WORK TO COMPLETE: Set down the final stretch of the data, from the line that holds "Given: Open More dots on TheBaloch's tweet" through the last line, both included, with pictures left out.

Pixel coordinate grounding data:
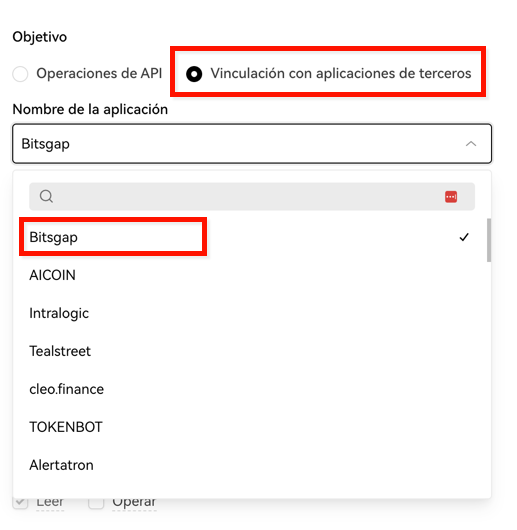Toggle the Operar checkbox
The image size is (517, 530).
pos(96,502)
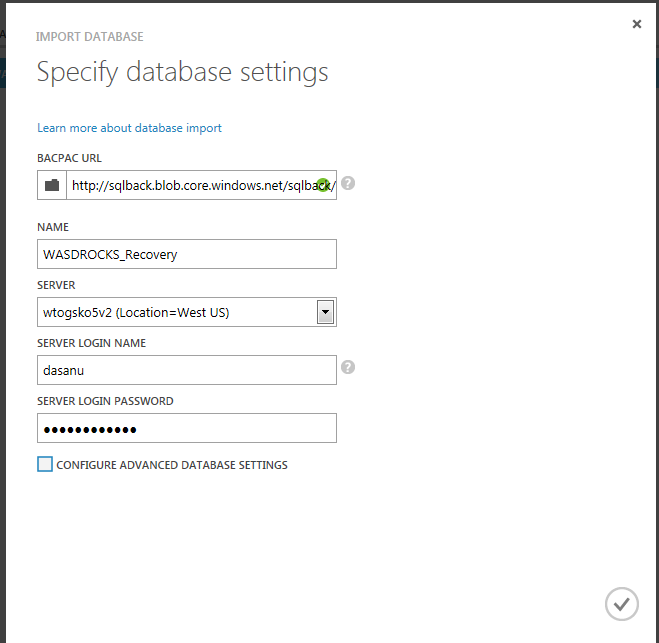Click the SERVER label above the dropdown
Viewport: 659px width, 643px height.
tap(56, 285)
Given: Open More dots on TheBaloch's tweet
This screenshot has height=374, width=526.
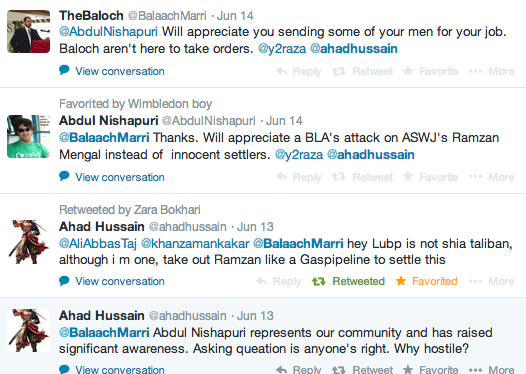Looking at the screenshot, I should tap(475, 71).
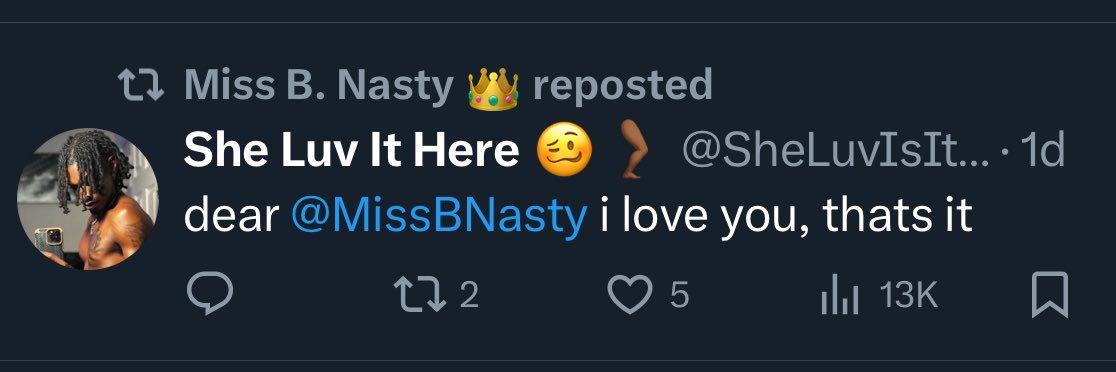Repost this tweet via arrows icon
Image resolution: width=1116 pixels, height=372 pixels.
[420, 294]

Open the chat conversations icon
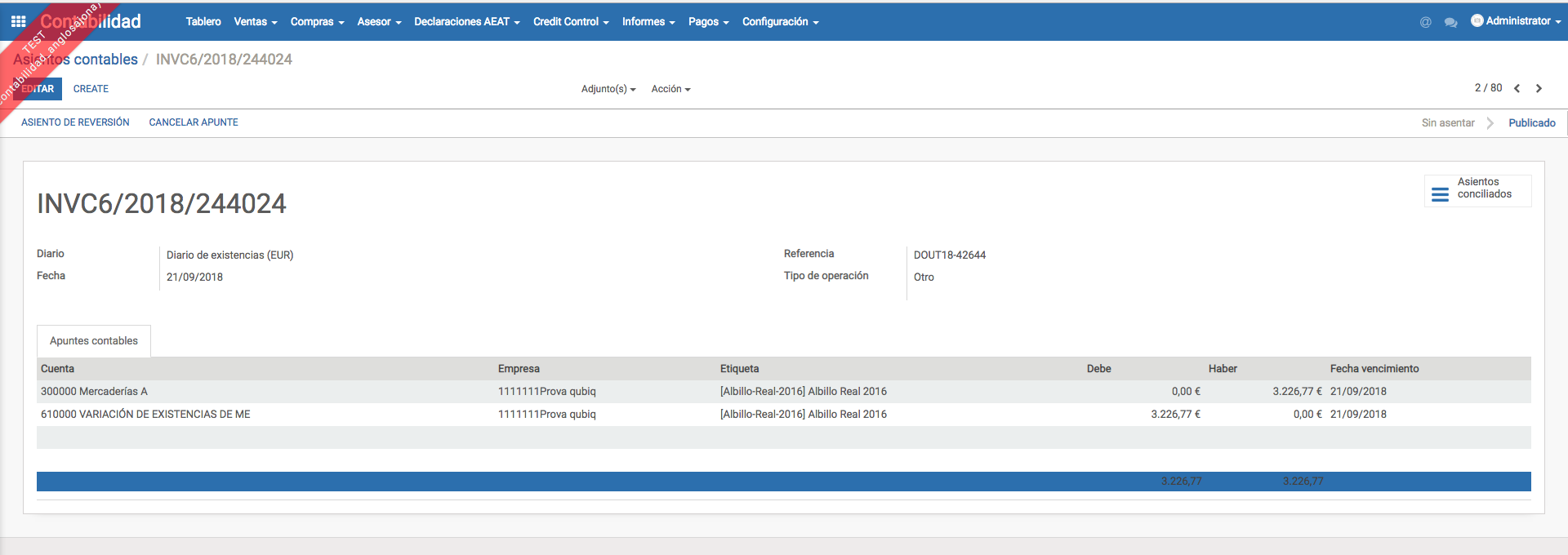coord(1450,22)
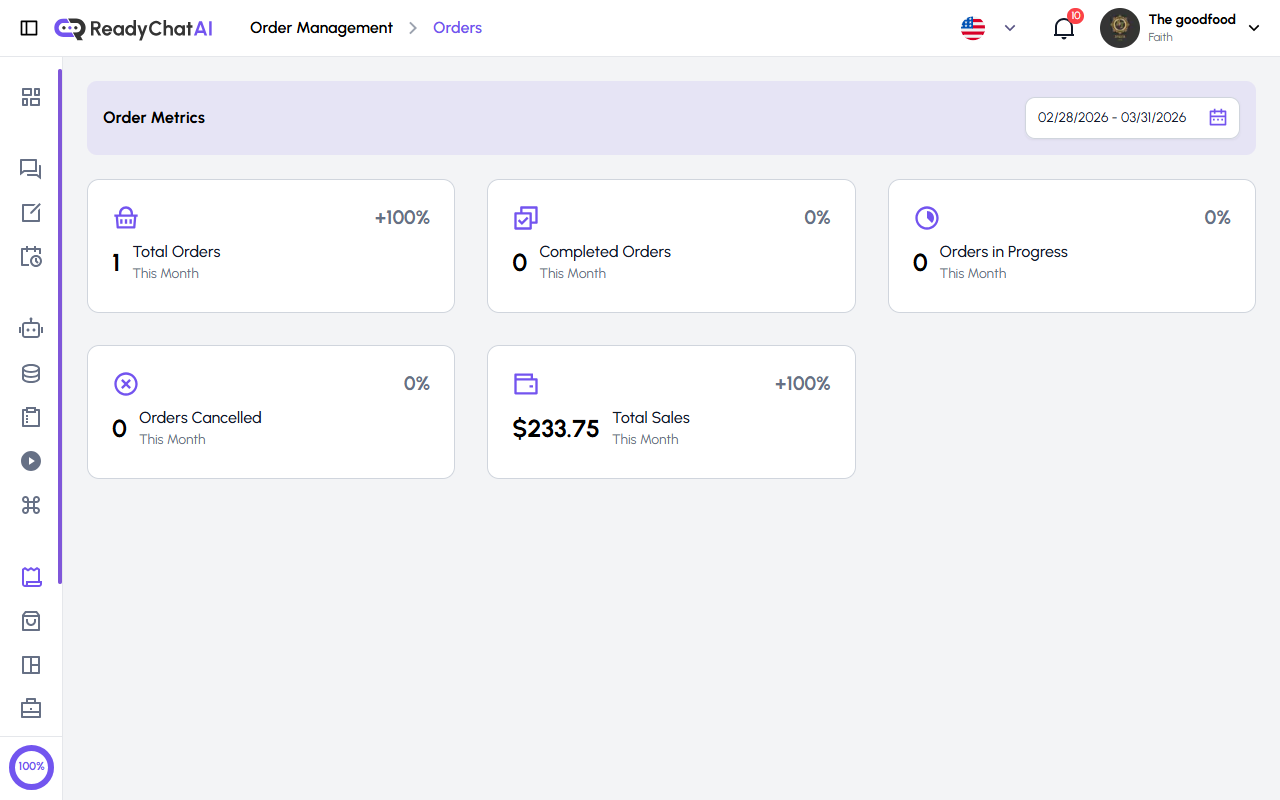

OUTPUT:
Given: Open More dots on TheBaloch's tweet
This screenshot has height=374, width=526.
Looking at the screenshot, I should tap(475, 71).
Repost this tweet via arrows icon
Image resolution: width=1116 pixels, height=372 pixels.
[420, 294]

Open the chat conversations icon
coord(1450,22)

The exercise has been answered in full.